(Entries supplied)

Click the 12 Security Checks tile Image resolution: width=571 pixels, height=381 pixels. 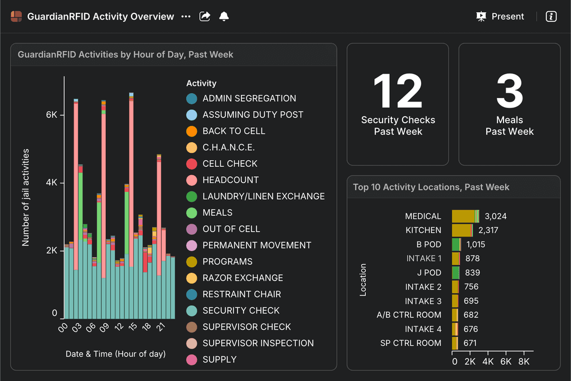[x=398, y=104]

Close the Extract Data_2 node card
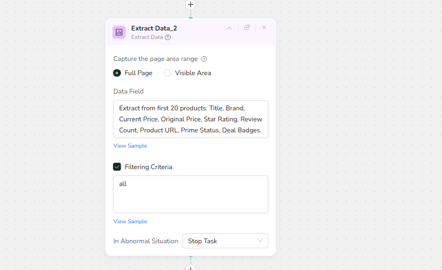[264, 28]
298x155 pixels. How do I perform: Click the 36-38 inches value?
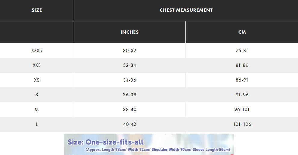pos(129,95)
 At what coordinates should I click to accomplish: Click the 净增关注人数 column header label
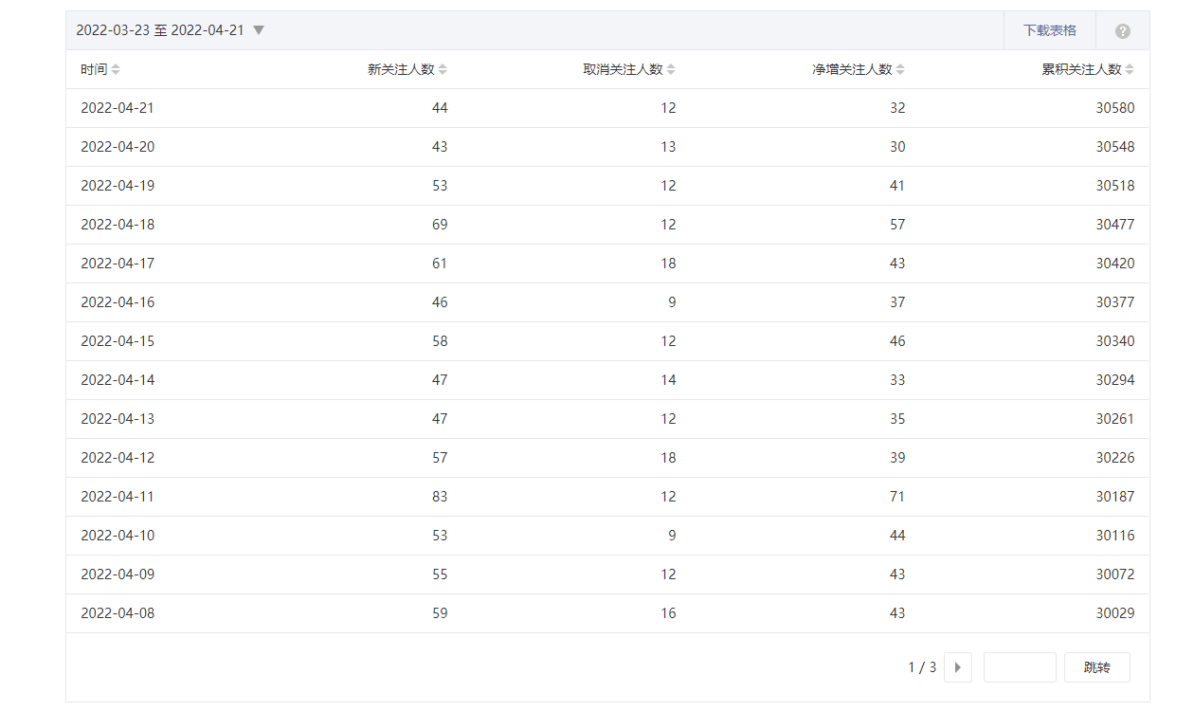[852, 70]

(End Entries supplied)

Transcribe exactly the lines that go from the one holding "298x155 pixels. How" through the last line of the entries, both included, and nothing besides them. Do not include any pictures.

298x155 pixels. How do I perform: Click the 36-38 inches value?
pos(129,95)
 At what coordinates should I click to accomplish: Click the 净增关注人数 column header label
[852, 70]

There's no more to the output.